Easiest are molecules that contain only non-polar covalent bonds. Examples are the diatomic elements - hydrogen gas, oxygen gas, nitrogen gas, and the halogens. These molecules are only attracted to each other by weak London forces between electrons in one molecule and the positive nuclei of the other. The bigger the mass of the molecule, the stronger these forces are. This is why the halogens go from gases (fluorine, chlorine) to liquids (bromine) to solids (iodine) at room temperature. Strong attractions mean higher melting points.

If the molecule contains two or more different types of atoms, then the covalent bonds will have some degree of polarity. The polarity of the bond results in an unequal sharing of the electrons due to differences in the bonding elements' electronegativities. This creates an asymmetrical distribution making the more electronegative element partially negative and the less electronegative partially positive. These partial charges are called dipoles.
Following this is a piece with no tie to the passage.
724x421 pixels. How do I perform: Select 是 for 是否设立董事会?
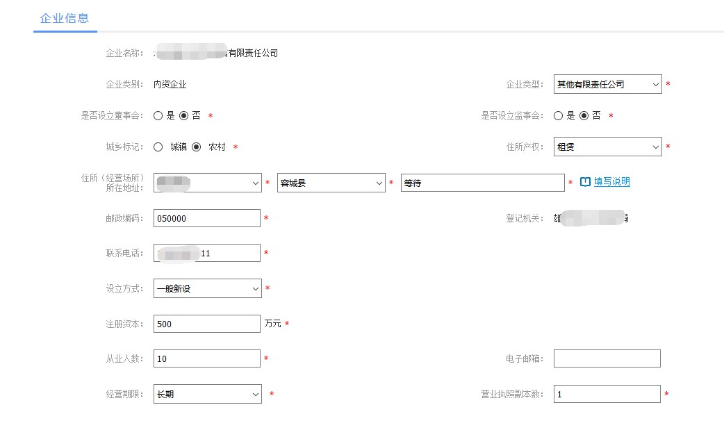[x=158, y=116]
To determine if a molecule is polar, you need to identify the direction of the dipoles for each of the bonds present and the overall geometry of the molecule (VSEPR theory). In symmetrical molecules, polar bonds cancel each other out making the molecule non-polar overall. Good examples of this are `CH_4` and `C Cl_4`. They are both tetrahedral shapes so the polar bonds (C-H is less polar than C-Cl btw) cancel each other out.

A molecule like `CHCl_3` will be polar since it has a distinctive positive end (the H) and a negative end (the Cl s). These opposite dipoles will attract other molecules.

In molecules like water, the molecule is polar (the negative end is the oxygen, the positive end is the hydrogens) and because the bonds are so polar, the hydrogen is essentially a bare proton which is strongly attracted to the lone pairs of electrons on the oxygen atoms in adjacent molecules. This is the strongest dipole-dipole interaction - hydrogen bonding.